Bluesky Data & AI Training Debate - What Users Are Saying

Bluesky Considers User Control Over Data Scraping

Bluesky, a social networking platform, has recently unveiled a proposal on GitHub detailing potential new user controls. These controls would allow individuals to specify whether their posts and data can be utilized for purposes such as generative AI training and public archiving.

Discussion at South by Southwest

CEO Jay Graber initially addressed the proposal during a presentation at South by Southwest earlier this week. However, it garnered renewed attention after she shared details about it on the Bluesky platform itself. The company’s plans sparked concern among some users.

User Concerns and Perceived Reversal

Certain users interpreted the proposal as a departure from Bluesky’s prior commitments. These commitments included assurances that user data would not be sold to advertisers and that user posts would not be used for AI training. One user, Sketchette, expressed strong disapproval, stating the platform’s appeal lay in its privacy.

Addressing Existing Scraping Practices

Graber clarified that generative AI companies are currently scraping publicly available data from across the internet. She emphasized that, like a website, all content on Bluesky is inherently public. Consequently, Bluesky aims to establish a “new standard” to regulate this scraping process.

Drawing Parallels to Robots.txt

This proposed standard is envisioned to function similarly to the robots.txt file. Websites utilize this file to communicate permissions to web crawlers.

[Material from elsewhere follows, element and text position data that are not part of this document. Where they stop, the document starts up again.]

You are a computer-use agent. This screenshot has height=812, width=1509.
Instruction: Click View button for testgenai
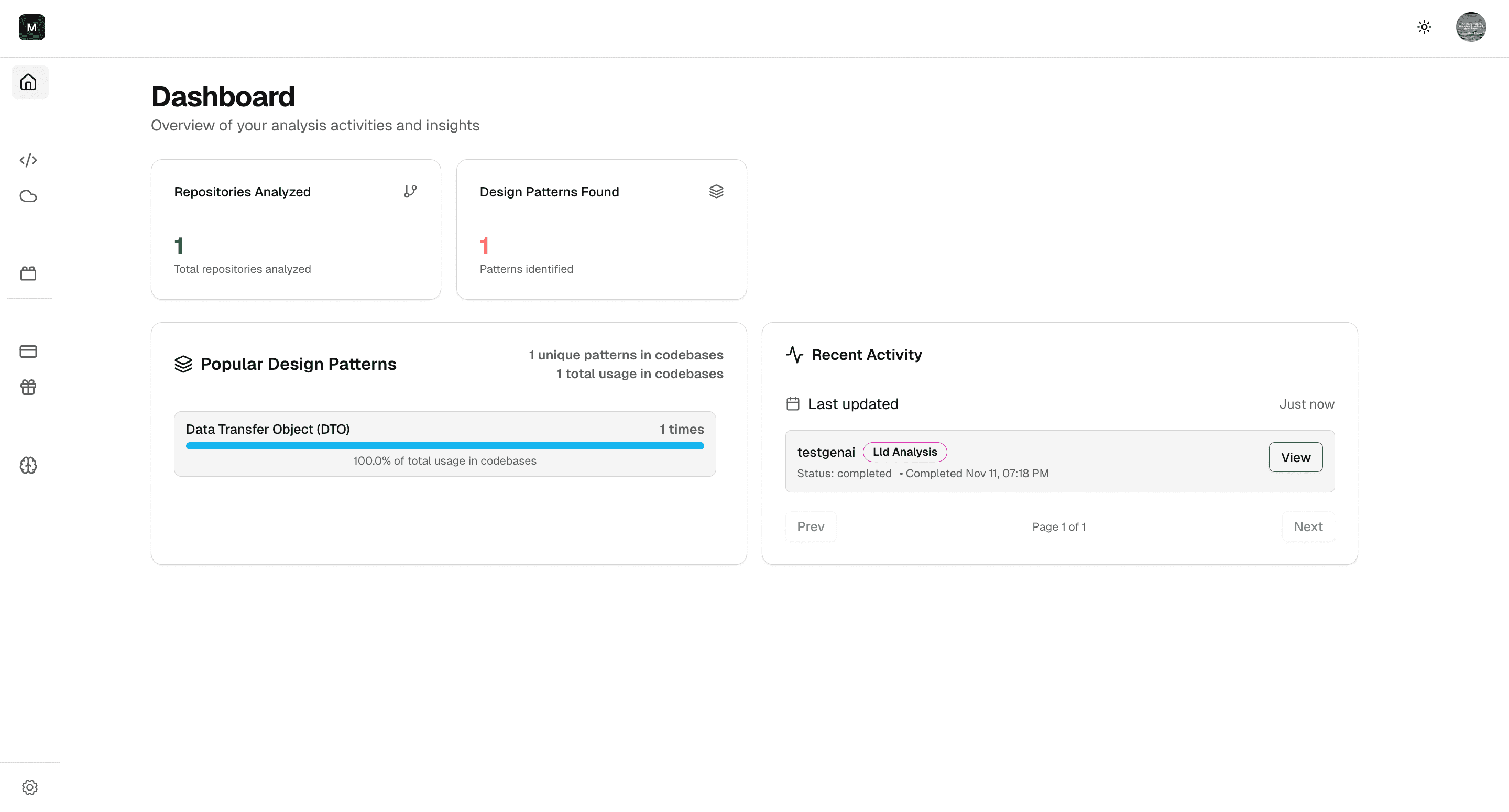[x=1295, y=457]
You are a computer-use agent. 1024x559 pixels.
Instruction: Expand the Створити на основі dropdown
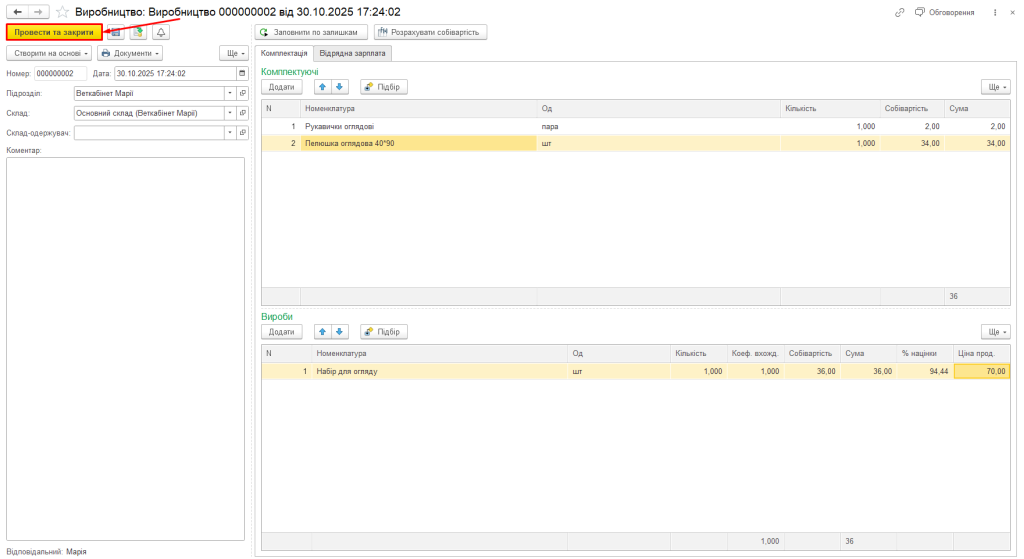50,53
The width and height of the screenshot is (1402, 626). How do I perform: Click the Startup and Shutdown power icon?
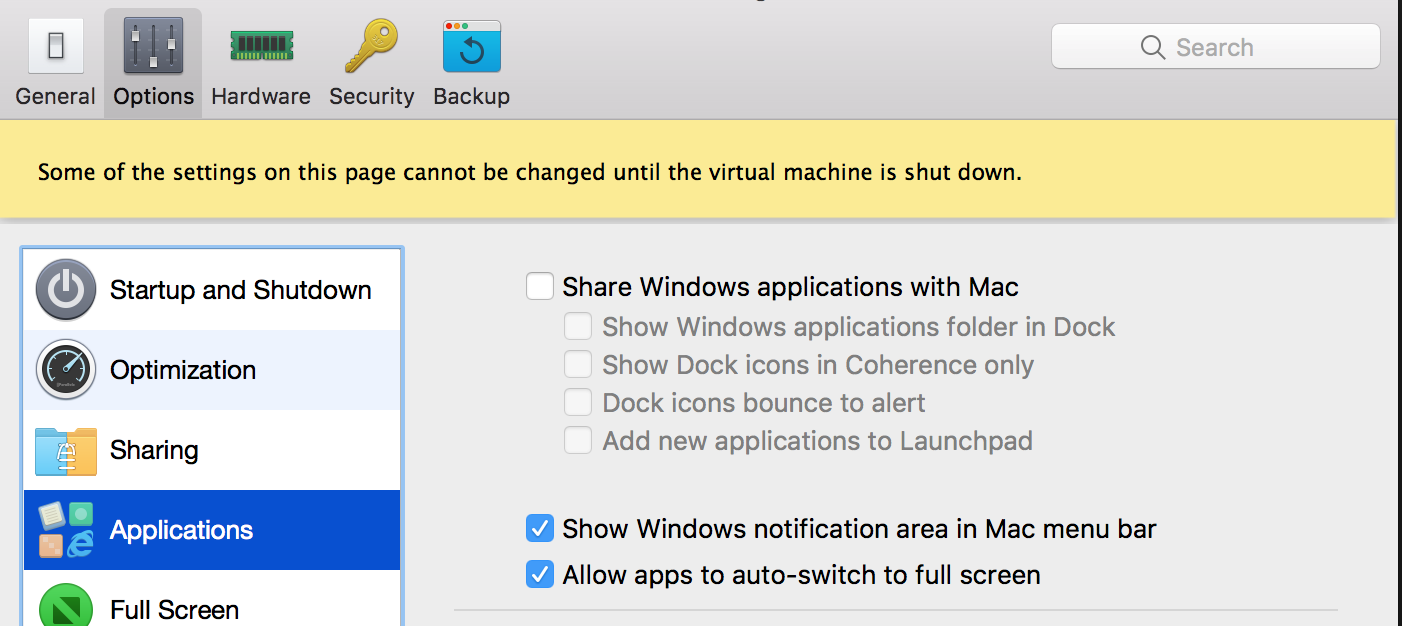(66, 290)
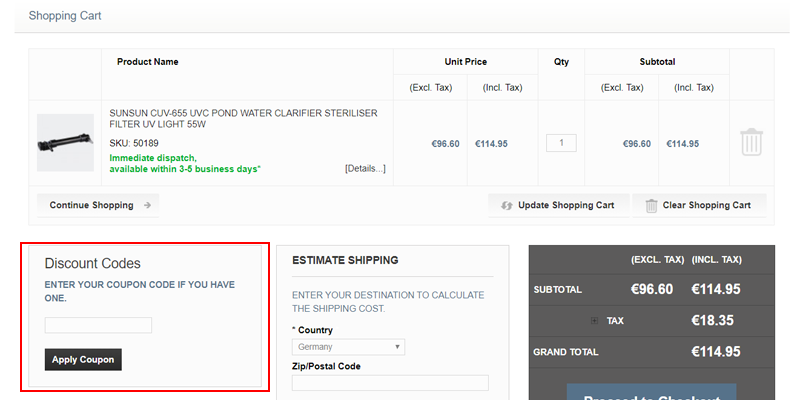The width and height of the screenshot is (800, 400).
Task: Proceed to Checkout
Action: (651, 394)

Current debates surrounding AI training and copyright have brought robots.txt into sharper focus, notably its lack of legal enforceability.

Proposed User Data Control Categories

The proposal outlines four distinct categories for user control over their data. Users of the Bluesky app, or applications built on the ATProtocol, would be able to manage permissions within their settings. These categories include:

Generative AI
Protocol bridging (connecting different social networks)
Bulk datasets
Web archiving (like the Internet Archive’s Wayback Machine)

Respecting User Intent

If a user opts out of allowing their data to be used for generative AI training, the proposal stipulates that AI development companies and research teams should respect this preference. This applies both when scraping websites and when utilizing bulk data transfers through the protocol.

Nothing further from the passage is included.